We seek both to negotiate and to strengthen our armed forces. We need an army to preserve the peace and an army to protect democracy and an army that defends human rights and the rule of the law. We believe that in the end there is no such thing as democracy without respect for human rights.

We act as well to achieve the dream of economic justice, to build a modern economy with education for our children and good jobs for our workers. We seek to do this not in isolation, but as a part of the new global economy, with new structures for a stability, with more open trade and investment. Here, too, Mr. President, you have been an unwavering voice for the future, for a hemispheric economic community. We in Colombia are ready to move ahead with you on a regional and hemispheric basis.

We must also act now together to achieve our common dream of a drug-free society in a drug-free hemisphere. We must and will continue to eradicate and interdict. And we must do more. We also need crop substitution programs and economic development, or the plague, no matter how often we stamp it out, will return.

We are prepared to enter into a new partnership to combat drugs, a partnership for a drug-free hemisphere, so that eradication in one country will not lead to cultivation in another; so the demand for drugs will not continue to induce an illegal, dangerous, endless, and deadly traffic that threatens too many families and both our societies.

Finally, in pursuing all these great purposes, we now enter a new era in relations between Colombia and the United States. We will not always agree. No two sovereign nations ever do. But on the central concerns, we can and should stand together. We seek and welcome your support, and we offer ours.

Mr. President, you are admired in my country and across the hemisphere. I look forward to our discussions here. I look forward to building the strongest bonds of friendship with Colombia and the United States. The world needs your leadership; the causes of peace need it.

Mrs. Clinton also has our admiration for her own historic leadership. Especially after her role at the Vital Voices Conference in Montevideo, she's not only the First Lady of your country, but the First Lady of our hemisphere. (Applause.)

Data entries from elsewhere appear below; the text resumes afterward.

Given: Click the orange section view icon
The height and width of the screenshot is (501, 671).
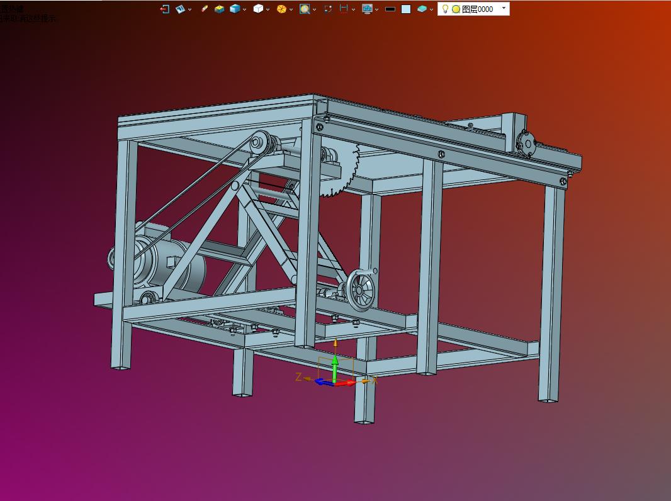Looking at the screenshot, I should (281, 9).
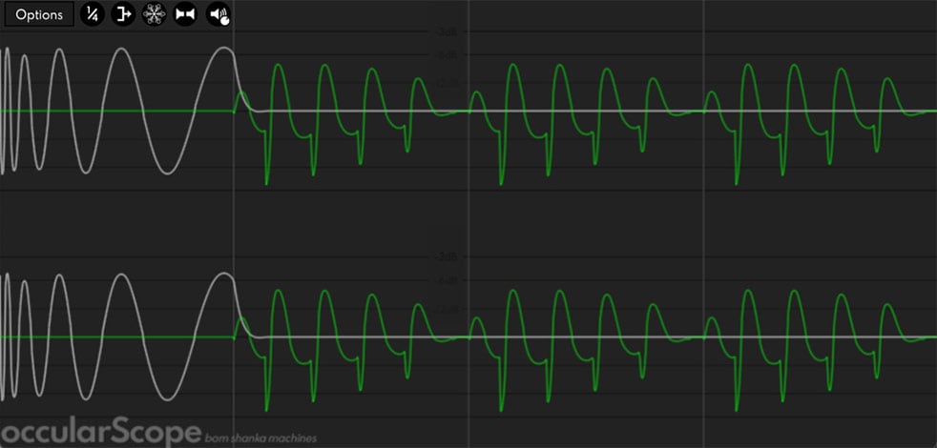This screenshot has height=448, width=937.
Task: Click the -3 dB label in upper scope
Action: point(447,31)
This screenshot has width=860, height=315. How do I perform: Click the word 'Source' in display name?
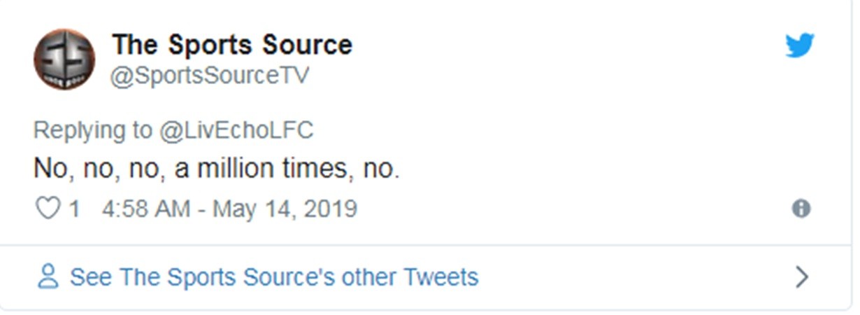pos(307,45)
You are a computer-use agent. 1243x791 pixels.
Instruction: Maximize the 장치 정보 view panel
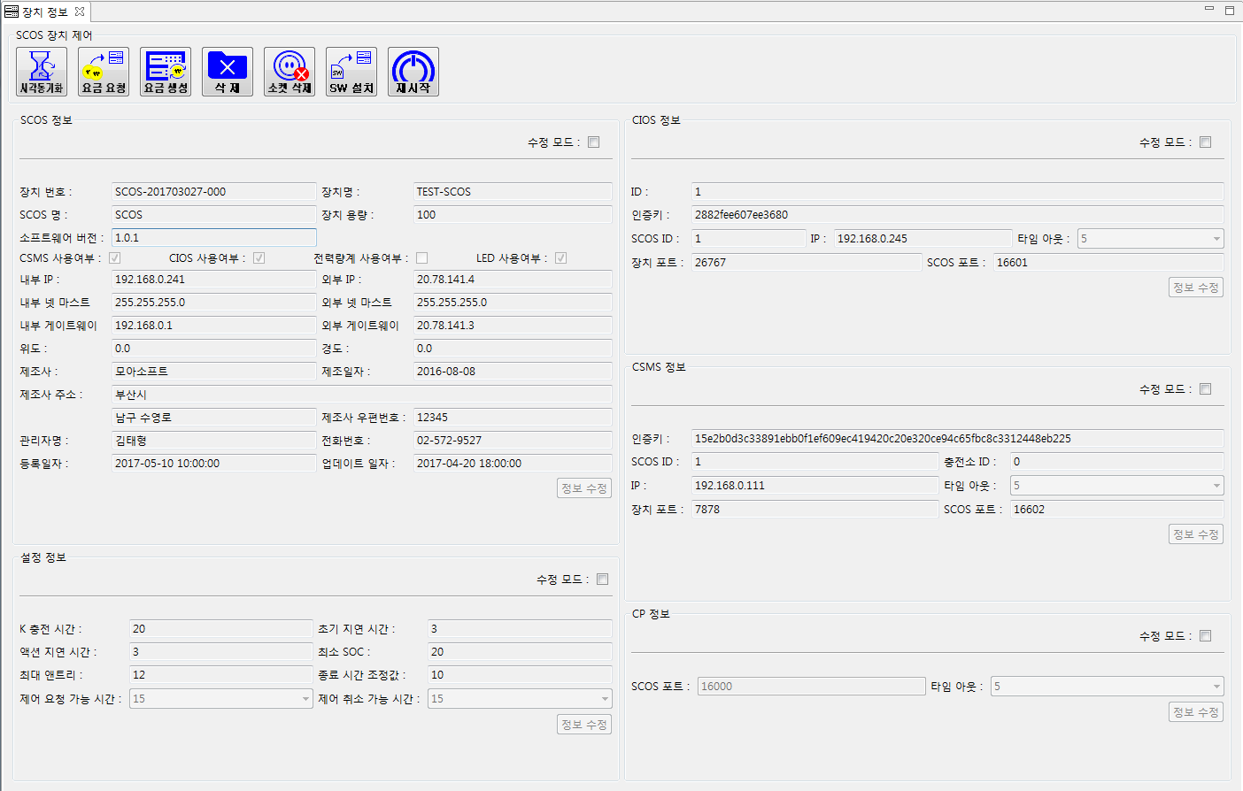1230,11
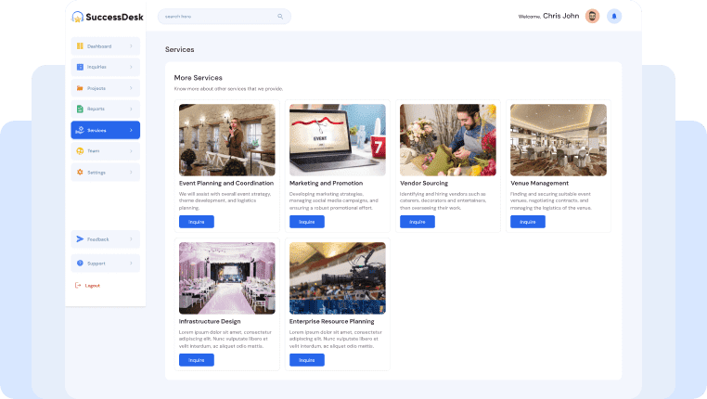Click the Inquiries icon in sidebar
707x399 pixels.
(x=80, y=67)
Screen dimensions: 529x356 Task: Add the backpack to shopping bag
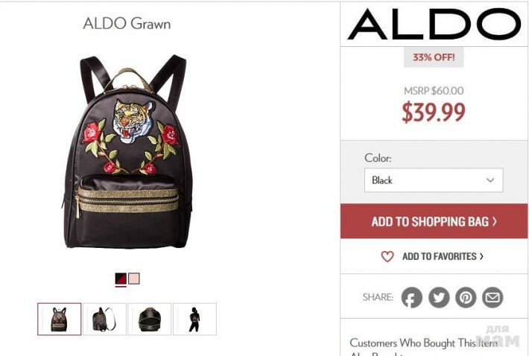[434, 221]
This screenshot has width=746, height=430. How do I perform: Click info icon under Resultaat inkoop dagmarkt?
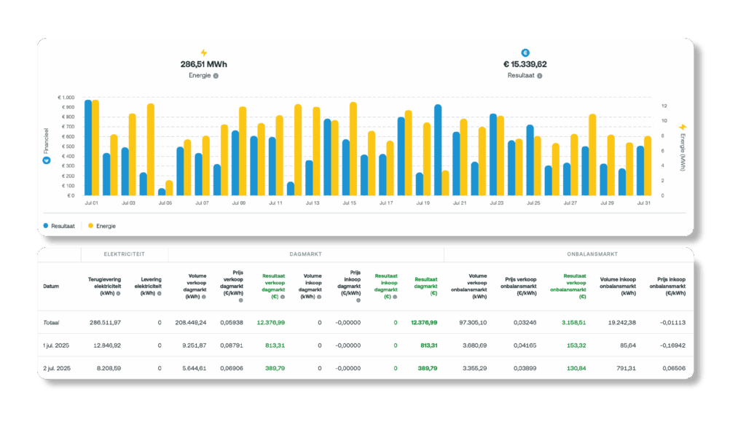[x=394, y=297]

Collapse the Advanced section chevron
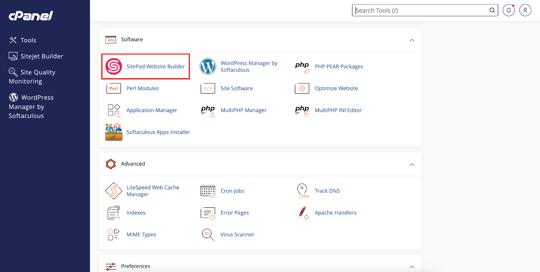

I look forward to the discussions ahead of us. I do not underestimate the challenges ahead of Colombia. But we are a great people, mindful of a proud and noble heritage; a democracy nearly two centuries old, tested and tempered in adversity, looking now to a new era in our land and in relations between our two great nations. Today, here in this capital, I pledge the commitment of Colombia to our common causes of freedom -- freedom of markets, freedom from want, freedom from drugs, freedom from violence and the fulfillment of fundamental human rights.

Thank you, Mr. President, and may God bless our work and our countries. (Applause.)